That honesty, the terror, the fear, is brutal — the admitting of that. But
God is big enough to accommodate it.



I wanted to make a legitimate film about that struggle. So to me, as the
director and as the actress, my responsibility is just to tell — is to be
blatant about it. Look, I think it’s easier to digest if you ask me well,
did you skew it positive, did you skew it negative? And it’s really not a
skew, it’s not a bias.



Carolyn Briggs herself will tell you that when that memoir was written—well,
look at the title: *This Dark World*. It’s now been renamed *Higher Ground*.
It’s piggyback marketing, but it’s also a more positive title. The book was
written at a very dark time in her life with very little perspective. And
she admits that the editors have skewed the memoir in a direction where it
appears like she completely rejected her faith, whereas she’s never wholly
been able to do that. It’s been a lifelong journey for her, but it’s between
her and God. And she had the courage to talk about that struggle. That
touched me to the depths of my being, to the depths of my soul. I admired
her courage in that story.



*And that’s a journey that you share, to some extent?*

* *

I think we all do. Look, I mean you’d have to rip out all the pages about
Job; you’d have to rip out all the pages about Thomas in the Bible, if this
wasn’t a human condition, a legitimate one.

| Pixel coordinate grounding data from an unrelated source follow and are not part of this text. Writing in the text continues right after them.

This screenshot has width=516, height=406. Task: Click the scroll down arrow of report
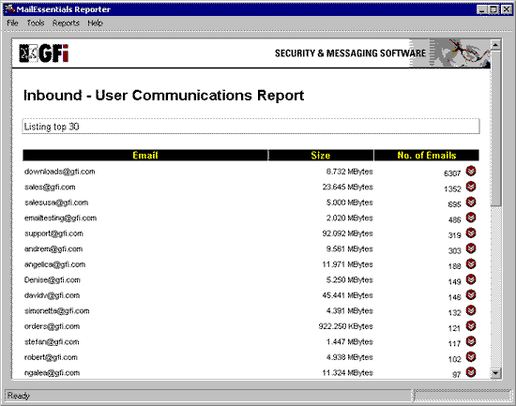pos(495,373)
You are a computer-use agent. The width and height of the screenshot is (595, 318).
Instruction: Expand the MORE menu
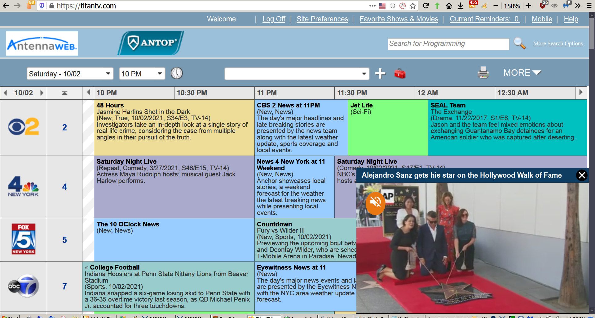pyautogui.click(x=522, y=73)
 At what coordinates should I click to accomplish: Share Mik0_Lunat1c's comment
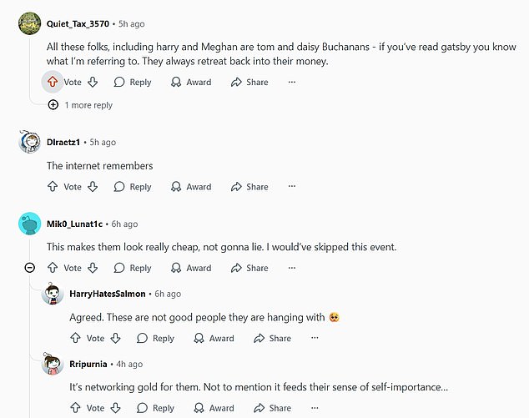249,268
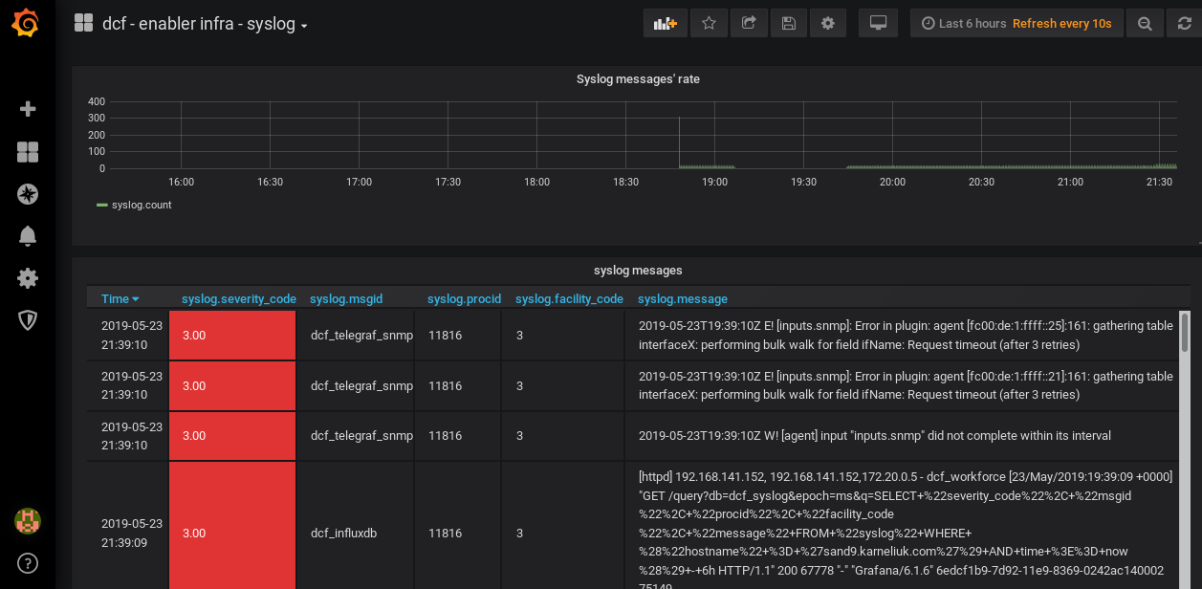Click the syslog.message column header

pos(682,299)
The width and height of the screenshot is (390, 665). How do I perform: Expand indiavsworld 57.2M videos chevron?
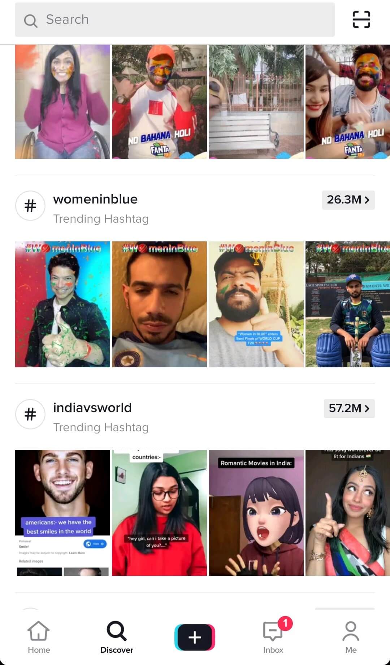[x=349, y=408]
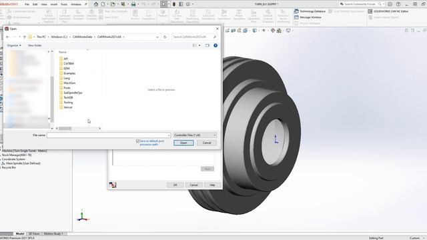Open the Message Window tool
This screenshot has height=240, width=427.
(x=308, y=17)
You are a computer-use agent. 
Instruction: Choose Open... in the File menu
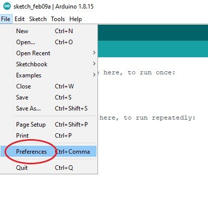[49, 42]
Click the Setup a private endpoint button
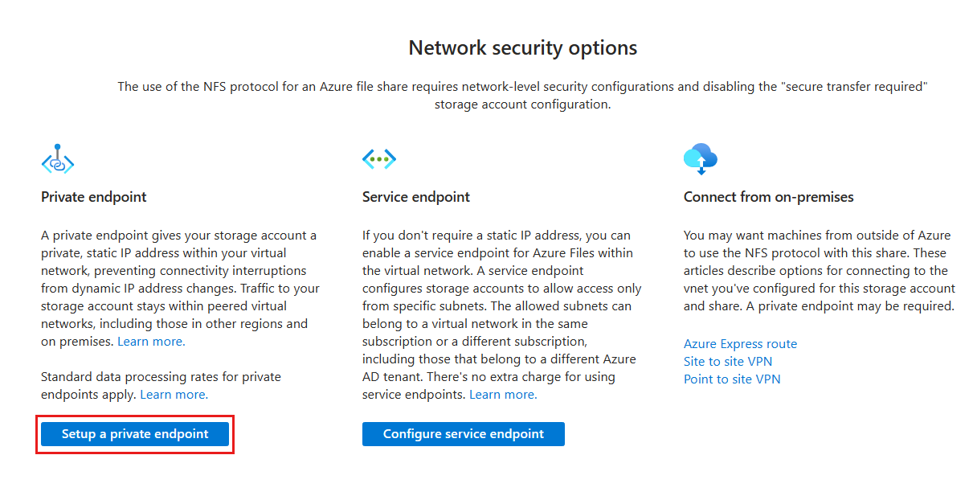Screen dimensions: 973x496 pos(134,433)
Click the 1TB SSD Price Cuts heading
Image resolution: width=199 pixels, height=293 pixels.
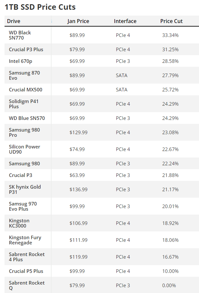[x=40, y=7]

You know, I really felt that it’s possible, especially in these times, in
this harsh, rude, warring world that we live in, where most of the bloodshed
is, “My God is greater than your God” and we’re fighting in the name of our
God — we have to find a way to peaceably coexist, spiritually. God is love.
I think all religions can agree on certain definitions of God and concepts
of God, like God being the God of love, the great “I am” energy.



And so this was a challenge. I’m asking audience members that are not
fundamental Christians to have a certain measure of tolerance, of openness
and receptivity. And I’m saying, “Come and witness a story about a search
for authentic faith.” That search requires that we make a big leap into a
world of uncertainty, and these are expressions of courage and strength
rather than fear and weakness. That might not be easy to grasp.

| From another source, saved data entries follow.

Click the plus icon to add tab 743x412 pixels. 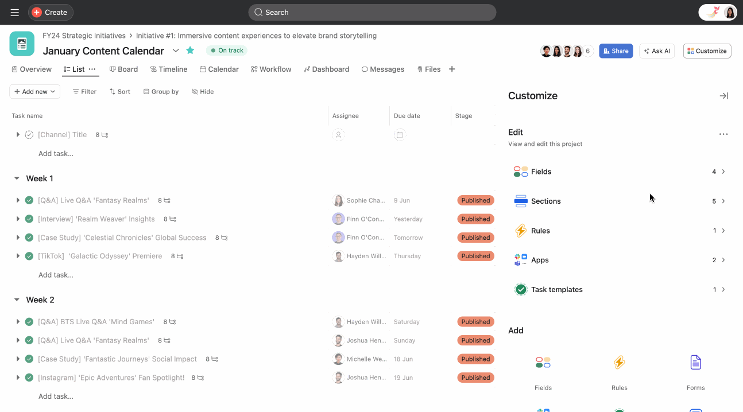tap(452, 69)
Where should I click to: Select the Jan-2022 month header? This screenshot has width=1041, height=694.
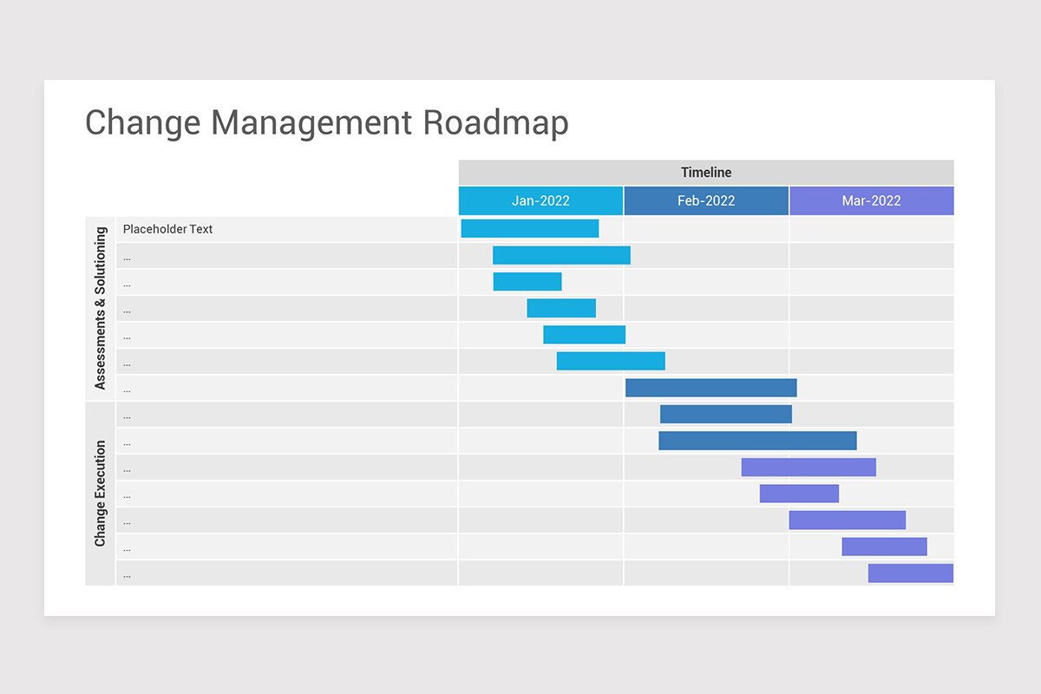540,200
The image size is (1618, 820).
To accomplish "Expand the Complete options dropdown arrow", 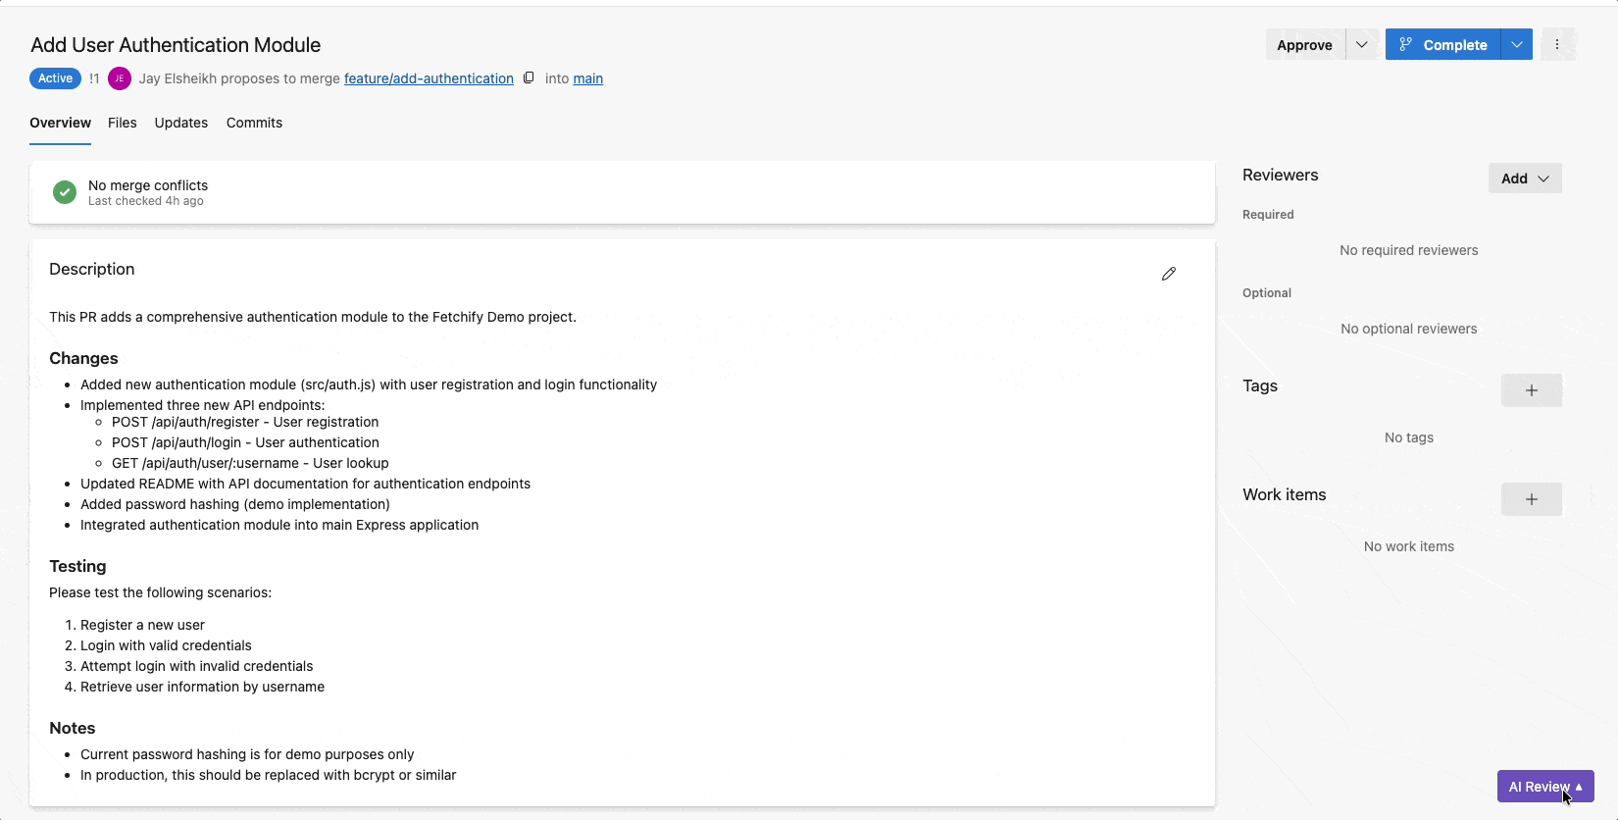I will (x=1516, y=44).
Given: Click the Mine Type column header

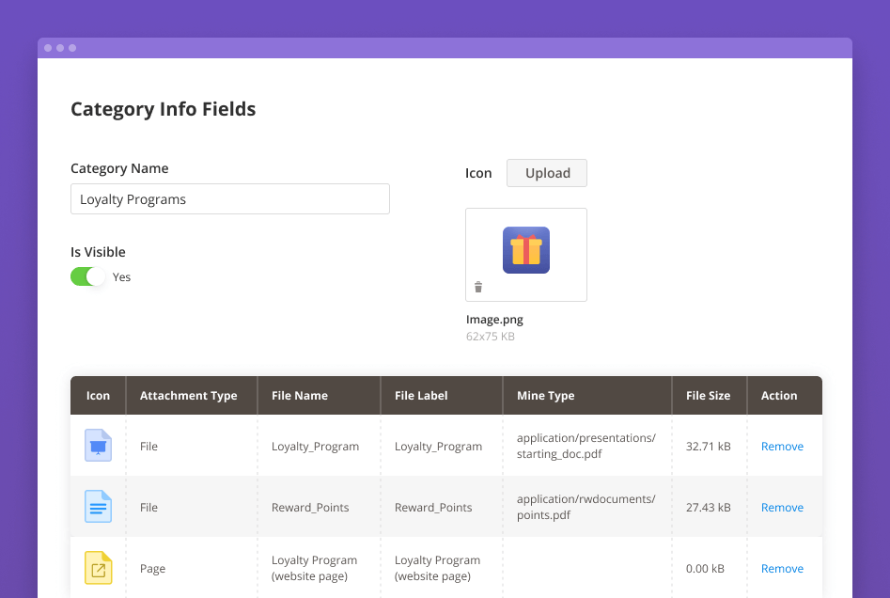Looking at the screenshot, I should pos(545,395).
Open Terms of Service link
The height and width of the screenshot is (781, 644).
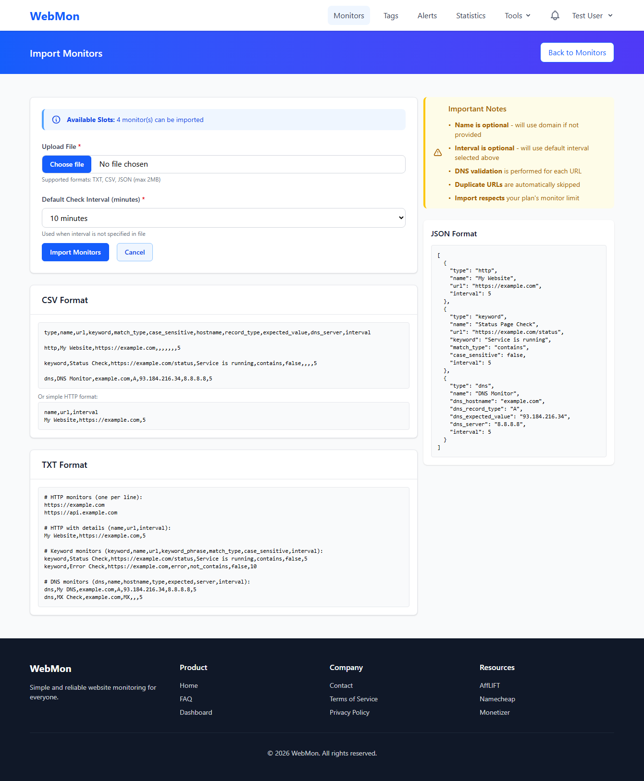(353, 699)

*Christians may be able to grasp this more easily than non-Christians would
expect, because we are so familiar with this experience of struggling.*

* *

I agree. I think what she wrestles with is what everybody wrestles with, no
matter what your belief system is, no matter how you’re approaching God.



*Something that surprised me in the movie was how positive the characters
are. We expect members of conservative churches to be presented as
unattractive people.*

* *

Unattractive, lacking a sense of humor, lacking sexuality, lacking
personality. This really is a fringe community, and yes, the pastor was
having a really selfish day when he shut Corinne down [in a scene where
Corinne is rebuked for appearing to preach, usurping the masculine role].
Pastors are human beings, too. And these are real issues that I think women
at that time and place in history were struggling with.



Again, it is a fringe community. I keep stating that. I keep saying that I’m
not trying to make a big statement about Christianity and patriarchy. It’s
not. It really has to do just with this certain denomination in a time and
place in history.



*A lot of that has changed since the 70s; the role of women is very
different than it was four decades ago. *



Yeah, but I think there still is sort of a gender bias in terms of pastoring
churches and the numbers there, but that is changing as well.



*Well, there’s a gender bias in Congress, you know; it’s everywhere.*

* *

Yeah, it’s everywhere. It’s in my profession; the reason I took the reins of
this film was because I feel like I don’t get the opportunities that I want
to voice the challenges of my soul. I feel like since *Down to the
Bone*(2004), which was I think my calling card for every film I’ve
ever done, I
think that since that experience I haven’t really had the opportunity to
delve so deeply into not only the physical, emotional and intellectual scope
of a character but into the spiritual dimension. So this was me creating my
opportunity.



*That’s great. And it was to some degree autobiographical because of
struggles you yourself have known?*

* *

Absolutely. And will know the end of my days. I grew up in a Ukrainian
Catholic-turned-Christian household, and that is my family’s faith. My
father instilled in me — of utmost importance and innate in me is the
yearning to determine for myself — to define God, to define holiness for
myself. That was my parents’ number one lesson for us. They are men and
women of God and that’s where they operate from.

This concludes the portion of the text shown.